The name Mexica has a similar meaning as Chichimec but they have a different path. Where the Chichimec were warriors of common descent, the Mexica are the elite of one of the original four founding Mesoamerican lineages. The names tells us which one. Mexica is mek ch’i’ih kah and means “wrestle giant at beginning.” It was the young Olmeca/Lenca lineage founder, Maix, who fought the Xibalba hunter at Chinameca at the beginning of Maya Mesoamerican history. Olmeca has a similar meaning: “wrestle leader over water."
One group of the Olmeca became the Mexica (Aztec). Two of the closest relatives of the Mexica are the Lenca and the Purepecha. In fact, the close relationship between the Mexica and Purepecha could explain why the Mexica never defeated the Purepecha – they didn’t really try since they were family (until a fierce 1479 war).
The Gemelli Aztec Migration Map
The Aztec provide us with an additional historical source to the Popol Vuh, a view from the Olmeca Maya lineage rather than the Ch’orti’ or Quiche Maya lineage. One of the best abbreviated Aztec views of history is provided in the Gemelli Aztec migration map.
By ... [Public domain], via Wikimedia Commons
Following an extensive visit in Mexico, Italian Giovanni Francesco Gemelli Careri drew a map in 1704 of the Aztec migration from Aztlan to Chapultepec Hill. The map was a rendering copied from indigenous sources, maintained by D. Carlos Siguenza. The stops along the way of the map include a Nahuatl (or what was thought to be Nahuatl) element, a loose English translation, and a drawing. According to legend, on May 24, 1065 CE the Mexica (Aztec) began this journey. The original drawing was 12 by 16 inches and full size is available.
The first part of this map corresponds to the history of the Popol Vuh and the names in the first third of the migration map are in Ch'orti', the language the Aztec ancestors spoke when those events occurred, rather than Nahuatl. In the middle the names are likely close to the Olmeca language of Veracruz rather than Nahuatl. I have numbered various stations to help explain what is happening.
1 - The first station is a hill and tree with a stand-off involving the ancestors of the Aztec (and Maya, Zapotec, etc.) on the left and the Xibalba hunters on the right with the horns. (Click on map to enlarge.) This does not seem to symbolize any particular event as much as the 1000-plus year conflict between the two sides, starting a few days after the Aztec ancestors, et al, arrived in El Salvador in about 8680 BCE. The droplets coming out of the mouth of the bird on top of the tree likely represent blood spilled and lives lost due to the Xibalba.

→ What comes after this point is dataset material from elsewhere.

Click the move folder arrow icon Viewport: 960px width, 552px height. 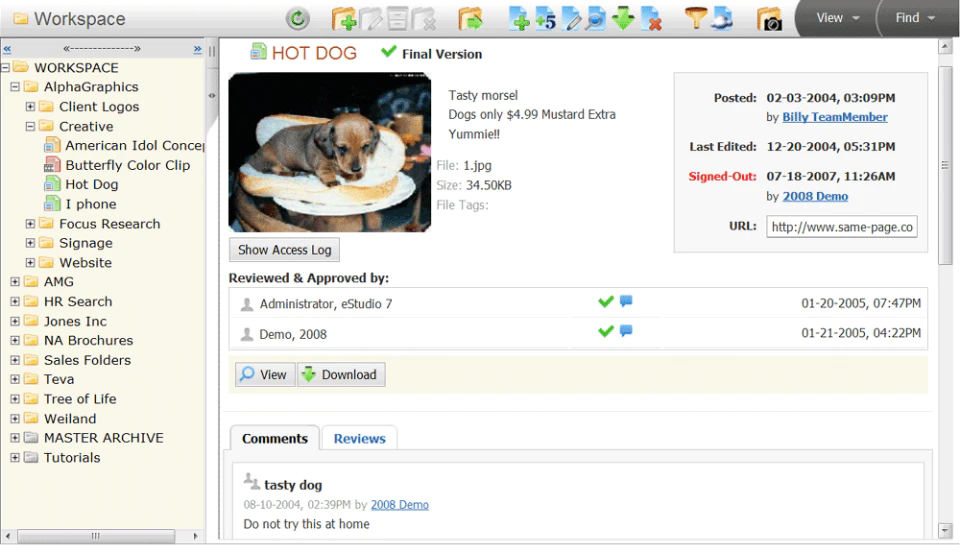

2 - Station 2 is also in the shaded square, the time prior to the cultural formation of the Aztec ancestors, et al. This depicts the god Auilix or Ahwilix, one of the three gifts the Aztec ancestors received in eastern El Salvador before they had a permament home. Ahwilix means "the wing movement" and was a raft for babies and small children which the women would secure under their arm, like a wing. With the ahwilix raft, families were able to enter the water to escape the Xibalba hunters, who were not too keen on water. Ahwilix was probably first used at the junction of the Torola and Lempa Rivers.
3 - The group of people walking likely symbolizing the wandering of the Aztec ancestors, et al, for several dozen years in eastern El Salvador. Places they likely lived at during this time include San Juán de Edén, Laguna Alegría (Tecapa volcano), and Laguna Jocotal. Their heads are bare, indicating that they did not yet have special abilities or knowledge.
4 - The five people walking represent the migration from the mainland to Isla Tigre, Honduras. Each of the five walkers have an item above their head. My best guess of what these represent, from left to right: red ochre paint (most likely a re-connection with Taltal, Chile); an edible bird; skins for clothing; honey from bees; and turtles (for food).
5 - Aztlan. First, translating Aztlan: as tal lah ahn or "arrive to practice at the fatigued current." The fatigued current or lan is a quick way to say the Gulf of Fonseca where tidal action is limited (fatigued). Isla Tigre is where the ancestors went to and began to practice. They were practicing the beginning of Mesoamerican culture - the calendars, astronomy, animal husbandry, and cultivation.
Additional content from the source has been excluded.